<<<<

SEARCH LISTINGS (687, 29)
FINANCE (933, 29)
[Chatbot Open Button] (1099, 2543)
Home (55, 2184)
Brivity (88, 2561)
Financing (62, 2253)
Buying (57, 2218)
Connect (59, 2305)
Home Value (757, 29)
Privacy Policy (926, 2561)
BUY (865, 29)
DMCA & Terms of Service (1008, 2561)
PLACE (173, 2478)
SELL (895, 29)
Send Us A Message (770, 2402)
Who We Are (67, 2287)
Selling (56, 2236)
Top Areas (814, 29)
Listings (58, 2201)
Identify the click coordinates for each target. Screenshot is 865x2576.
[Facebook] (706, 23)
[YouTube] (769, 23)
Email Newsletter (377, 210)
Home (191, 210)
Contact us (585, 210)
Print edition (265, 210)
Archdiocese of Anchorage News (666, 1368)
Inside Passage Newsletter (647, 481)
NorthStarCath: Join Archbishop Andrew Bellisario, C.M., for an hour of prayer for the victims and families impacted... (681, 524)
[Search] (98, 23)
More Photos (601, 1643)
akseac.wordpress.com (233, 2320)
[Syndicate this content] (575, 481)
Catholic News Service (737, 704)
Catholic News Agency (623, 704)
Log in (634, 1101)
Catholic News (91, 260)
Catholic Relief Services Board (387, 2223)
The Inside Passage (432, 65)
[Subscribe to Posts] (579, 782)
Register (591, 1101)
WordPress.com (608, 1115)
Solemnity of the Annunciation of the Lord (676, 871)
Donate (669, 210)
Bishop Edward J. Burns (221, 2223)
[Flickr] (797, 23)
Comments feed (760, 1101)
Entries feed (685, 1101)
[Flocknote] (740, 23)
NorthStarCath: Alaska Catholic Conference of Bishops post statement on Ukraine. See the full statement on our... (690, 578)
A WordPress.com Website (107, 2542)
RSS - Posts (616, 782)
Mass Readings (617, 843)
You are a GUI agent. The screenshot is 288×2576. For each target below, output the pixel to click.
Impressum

>>>>

**TASK PROMPT:**
Pick out the lines above that hold the string "Passage" and show them.

**EXERCISE SOLUTION:**
Inside Passage Newsletter (647, 481)
The Inside Passage (432, 65)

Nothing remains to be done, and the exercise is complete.